◆ What the task requires
Transcribe the records below. Leave nothing out and change nothing.

+++++

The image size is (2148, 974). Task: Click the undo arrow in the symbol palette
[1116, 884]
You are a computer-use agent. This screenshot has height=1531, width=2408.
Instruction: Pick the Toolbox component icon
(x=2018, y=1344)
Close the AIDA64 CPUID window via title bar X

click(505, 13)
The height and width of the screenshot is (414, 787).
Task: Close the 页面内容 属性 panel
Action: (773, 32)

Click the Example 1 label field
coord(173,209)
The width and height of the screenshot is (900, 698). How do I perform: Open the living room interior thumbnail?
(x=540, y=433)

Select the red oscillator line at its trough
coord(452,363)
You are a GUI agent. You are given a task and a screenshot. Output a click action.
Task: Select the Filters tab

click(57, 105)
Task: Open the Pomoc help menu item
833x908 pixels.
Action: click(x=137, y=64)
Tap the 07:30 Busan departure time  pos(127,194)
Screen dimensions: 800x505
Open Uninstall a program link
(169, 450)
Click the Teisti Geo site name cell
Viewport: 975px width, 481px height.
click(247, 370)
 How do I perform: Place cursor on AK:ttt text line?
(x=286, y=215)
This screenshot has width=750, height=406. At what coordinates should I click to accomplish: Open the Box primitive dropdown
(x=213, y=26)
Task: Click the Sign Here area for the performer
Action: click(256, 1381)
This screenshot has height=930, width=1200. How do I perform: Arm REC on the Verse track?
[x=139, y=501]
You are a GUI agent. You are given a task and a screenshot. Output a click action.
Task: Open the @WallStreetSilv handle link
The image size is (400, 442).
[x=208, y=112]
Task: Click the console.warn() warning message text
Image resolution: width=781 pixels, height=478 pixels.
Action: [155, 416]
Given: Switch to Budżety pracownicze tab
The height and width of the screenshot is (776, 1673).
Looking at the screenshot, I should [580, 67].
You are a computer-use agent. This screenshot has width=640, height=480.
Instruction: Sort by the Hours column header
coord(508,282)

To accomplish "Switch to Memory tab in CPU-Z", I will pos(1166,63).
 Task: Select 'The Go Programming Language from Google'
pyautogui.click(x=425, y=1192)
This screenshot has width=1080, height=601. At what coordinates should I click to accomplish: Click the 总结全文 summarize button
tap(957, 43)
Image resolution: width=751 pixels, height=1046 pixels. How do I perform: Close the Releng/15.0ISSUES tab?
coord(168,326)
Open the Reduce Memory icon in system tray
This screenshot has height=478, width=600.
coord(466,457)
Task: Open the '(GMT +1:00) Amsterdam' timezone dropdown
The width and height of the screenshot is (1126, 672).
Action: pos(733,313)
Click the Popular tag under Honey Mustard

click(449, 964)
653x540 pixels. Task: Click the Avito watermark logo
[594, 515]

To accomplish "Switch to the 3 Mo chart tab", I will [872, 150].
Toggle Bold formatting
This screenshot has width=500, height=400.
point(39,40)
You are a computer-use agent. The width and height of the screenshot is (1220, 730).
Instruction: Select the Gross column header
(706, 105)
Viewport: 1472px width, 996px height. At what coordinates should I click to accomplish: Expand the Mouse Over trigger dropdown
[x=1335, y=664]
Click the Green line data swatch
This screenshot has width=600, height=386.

+++++

◆ Solution to the exercise
The image size is (2148, 974). Task: Click the undo arrow in the symbol palette
[1116, 884]
You are a computer-use agent. This screenshot has height=1531, width=2408.
Instruction: Pick the Toolbox component icon
(x=2018, y=1344)
Close the AIDA64 CPUID window via title bar X

click(505, 13)
The height and width of the screenshot is (414, 787).
Task: Close the 页面内容 属性 panel
Action: (773, 32)

Click the Example 1 label field
coord(173,209)
The width and height of the screenshot is (900, 698). How do I perform: Open the living room interior thumbnail?
(x=540, y=433)

Select the red oscillator line at its trough
coord(452,363)
You are a GUI agent. You are given a task and a screenshot. Output a click action.
Task: Select the Filters tab

click(57, 105)
Task: Open the Pomoc help menu item
833x908 pixels.
Action: click(x=137, y=64)
Tap the 07:30 Busan departure time  pos(127,194)
Screen dimensions: 800x505
Open Uninstall a program link
(169, 450)
Click the Teisti Geo site name cell
Viewport: 975px width, 481px height.
click(247, 370)
 How do I perform: Place cursor on AK:ttt text line?
(x=286, y=215)
This screenshot has width=750, height=406. At what coordinates should I click to accomplish: Open the Box primitive dropdown
(x=213, y=26)
Task: Click the Sign Here area for the performer
Action: click(256, 1381)
This screenshot has height=930, width=1200. How do I perform: Arm REC on the Verse track?
[x=139, y=501]
You are a GUI agent. You are given a task and a screenshot. Output a click action.
Task: Open the @WallStreetSilv handle link
The image size is (400, 442).
[x=208, y=112]
Task: Click the console.warn() warning message text
Image resolution: width=781 pixels, height=478 pixels.
Action: [155, 416]
Given: Switch to Budżety pracownicze tab
The height and width of the screenshot is (776, 1673).
Looking at the screenshot, I should [580, 67].
You are a computer-use agent. This screenshot has width=640, height=480.
Instruction: Sort by the Hours column header
coord(508,282)

To accomplish "Switch to Memory tab in CPU-Z", I will pos(1166,63).
 Task: Select 'The Go Programming Language from Google'
pyautogui.click(x=425, y=1192)
This screenshot has width=1080, height=601. At what coordinates should I click to accomplish: Click the 总结全文 summarize button
tap(957, 43)
Image resolution: width=751 pixels, height=1046 pixels. How do I perform: Close the Releng/15.0ISSUES tab?
coord(168,326)
Open the Reduce Memory icon in system tray
This screenshot has height=478, width=600.
coord(466,457)
Task: Open the '(GMT +1:00) Amsterdam' timezone dropdown
The width and height of the screenshot is (1126, 672).
Action: pos(733,313)
Click the Popular tag under Honey Mustard

click(449, 964)
653x540 pixels. Task: Click the Avito watermark logo
[594, 515]

To accomplish "Switch to the 3 Mo chart tab", I will [872, 150].
Toggle Bold formatting
This screenshot has width=500, height=400.
point(39,40)
You are a computer-use agent. The width and height of the screenshot is (1220, 730).
Instruction: Select the Gross column header
(706, 105)
Viewport: 1472px width, 996px height. At what coordinates should I click to accomplish: Expand the Mouse Over trigger dropdown
[x=1335, y=664]
Click the Green line data swatch
This screenshot has width=600, height=386.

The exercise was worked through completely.